OK I understand the IOWR inefficiency, and thanks for the new code. I don't think I would have been able to do that on my own so quickly... pointers and me tend not to go well together.
Now suppose I have a 2-D array of alt_u8 of size 4 x 10, which represents an image. Then I want to apply a convolution filter to it by 'sliding' a 3x3 window on it to collect 8 values each time to send to hardware to do its calculation. Is there a smart way to use pointers here also as data are already packed in memory in the correct order with this also. I could not apply your suggested way and ended up doing it your first way (see code below).
alt_u8 array_image; // fill in values
for(Y=0; Y<(4-2); Y++) {
for(X=0; X<(10-2); X++) {
// hardware calculation
IOWR_ALTERA_AVALON_PIO_DATA(DATAA_OUT1_32BITS_BASE,(array_image<<24)|(array_image<<16)|(array_image<<8)|array_image);
IOWR_ALTERA_AVALON_PIO_DATA(DATAA_OUT2_32BITS_BASE,(array_image<<24)|(array_image<<16)|(array_image<<8)|array_image);
// results back from hardware
store_array= IORD_ALTERA_AVALON_PIO_DATA(RESULTA_IN_8BITS_BASE);
}
}
I tried using the pointers method but am I right to say that I will need to re-assign 8 values to the alt_u8 array8b inside the two for-loops at each iteration loop and hence require more cpu work?
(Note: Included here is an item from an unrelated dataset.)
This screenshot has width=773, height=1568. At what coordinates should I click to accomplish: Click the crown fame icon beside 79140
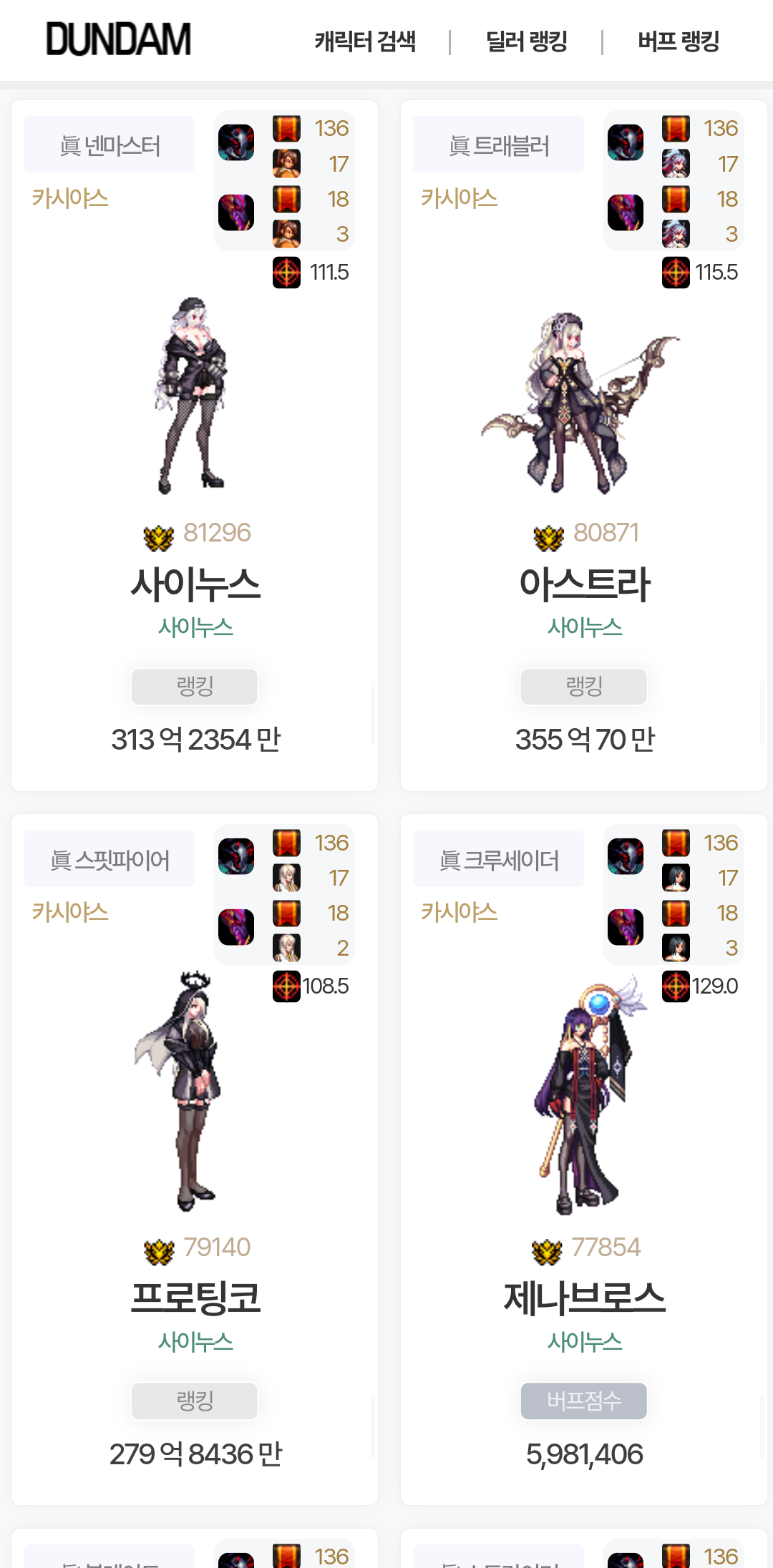point(159,1251)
I have new questions concerning IOWR.
-When I have two IOWRs sequentially as in my code above, do these two 'writes' happen at the same time, i.e. does the hardware module who is waiting fot the data get them all at once ?
- To increase calculation speed, my next step will be to instantiate 2 calculation modules in my top level .v file, and modify the for-loops such that my image is divided into 2 (i.e. 4x5 and 4x5), and data from each sub-image goes to its respective hardware module instantiation. To do this I will need another set of PIOs (2x32bits out and 1x8bits in). Is this the right way to do it? If keep dividing my big image into more sub-images e.g 4, do I add another 2 sets of PIOs? I will end up having many sets of PIOs if my image is bigger and I want to sub-divide more!
Is there a better way to transfer the data from NIOS to the different hardware modules? Another forum member has suggested to create a wrapper module for all my instantiations and create an Avalon MM to interface to the array, but I am completely lost! Can somebody please guide me a bit through this?